# Raw aluminum sealant



## thefunk` (Nov 28, 2006)

Would anyone know of, or recommend a sealant for polished raw aluminum? I once polished a set of door handles to a mirror shine, only to see them begin to oxidize over time. I am currently using nevr-dull, which did not work well at all. I don't want to clear coat them either.
Thanks.


----------



## where_2 (Jul 21, 2003)

*Re: Raw aluminum sealant (thefunk`)*

Like they said in the Karate Kid Movie: Wax On...


----------



## randyvr6 (Aug 17, 1999)

*Re: Raw aluminum sealant (where_2)*

I have never used it , but there is something called Zoop Seal that I have heard a lot of good things about. It is pretty expensive however.


----------



## thefunk` (Nov 28, 2006)

*Re: Raw aluminum sealant (randyvr6)*

Yeah I've hear of zoop as well, about $100 bucks for the sealer kit. I'm looking for something a bit cheaper ($20-$40 dollar range).


----------



## randyvr6 (Aug 17, 1999)

*Re: Raw aluminum sealant (thefunk`)*

I know you don't really want clear coat but POR15 has a product that sounds good. I haven't tried it yet myself. 
http://www.por15.com/GLISTEN-PC/productinfo/GPCGG/


----------



## dsgnbld (Aug 26, 2004)

*Re: Raw aluminum sealant (randyvr6)*


_Quote, originally posted by *randyvr6* »_I know you don't really want clear coat but POR15 has a product that sounds good. I haven't tried it yet myself. 
http://www.por15.com/GLISTEN-PC/productinfo/GPCGG/

POR15 http://****************.com/smile/emthup.gif http://****************.com/smile/emthup.gif -Excellent products


----------



## dr.chop (Apr 8, 2009)

go with zoop...works like a champ and is worth the money. don't skimp, polishing is more costly...Plus, they are a local company to me...Like 10 minutes up the freeway


----------

*REQUIREMENT A*. In the records, starting at the beginning and ending at the line that contains "[1302, 272]", swap "tab" for "pane" and leave everything else unchanged.
The records that come next have no connection to the aluminum sealant thread.

*TASK DATA*.
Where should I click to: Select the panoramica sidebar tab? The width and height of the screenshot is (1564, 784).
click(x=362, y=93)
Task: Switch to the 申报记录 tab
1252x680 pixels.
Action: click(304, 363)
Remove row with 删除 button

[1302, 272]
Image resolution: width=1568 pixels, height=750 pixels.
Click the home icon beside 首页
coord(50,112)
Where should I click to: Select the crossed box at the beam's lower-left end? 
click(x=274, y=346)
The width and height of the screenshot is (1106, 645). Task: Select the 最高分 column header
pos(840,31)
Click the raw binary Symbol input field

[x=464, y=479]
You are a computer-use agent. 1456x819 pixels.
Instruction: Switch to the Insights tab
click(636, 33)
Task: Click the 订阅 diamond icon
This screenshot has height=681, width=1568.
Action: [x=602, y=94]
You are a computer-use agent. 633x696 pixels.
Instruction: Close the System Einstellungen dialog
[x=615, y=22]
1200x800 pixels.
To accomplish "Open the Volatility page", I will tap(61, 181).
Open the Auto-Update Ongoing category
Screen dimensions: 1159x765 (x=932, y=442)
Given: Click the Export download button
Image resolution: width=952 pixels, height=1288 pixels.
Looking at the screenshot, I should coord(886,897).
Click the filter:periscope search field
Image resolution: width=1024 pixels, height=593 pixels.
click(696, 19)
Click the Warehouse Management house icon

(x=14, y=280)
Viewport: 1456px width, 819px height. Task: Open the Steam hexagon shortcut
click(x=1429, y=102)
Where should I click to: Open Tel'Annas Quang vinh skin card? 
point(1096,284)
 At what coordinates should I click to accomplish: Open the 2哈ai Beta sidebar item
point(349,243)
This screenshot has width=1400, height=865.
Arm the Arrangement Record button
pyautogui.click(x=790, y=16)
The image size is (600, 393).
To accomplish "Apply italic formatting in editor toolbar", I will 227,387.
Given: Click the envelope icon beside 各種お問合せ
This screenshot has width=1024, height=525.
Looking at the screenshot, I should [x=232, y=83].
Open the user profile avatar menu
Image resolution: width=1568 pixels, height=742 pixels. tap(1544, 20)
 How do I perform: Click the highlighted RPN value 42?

*REQUIREMENT B*. Output word for word the part of the aluminum sealant thread starting at "Would anyone know" and ending at "coat them either.".

*CORRECT RESPONSE A*.
Where should I click to: Select the panoramica sidebar pane? The width and height of the screenshot is (1564, 784).
click(x=362, y=93)
Task: Switch to the 申报记录 pane
1252x680 pixels.
Action: click(304, 363)
Remove row with 删除 button

[1302, 272]

*CORRECT RESPONSE B*.
Would anyone know of, or recommend a sealant for polished raw aluminum? I once polished a set of door handles to a mirror shine, only to see them begin to oxidize over time. I am currently using nevr-dull, which did not work well at all. I don't want to clear coat them either.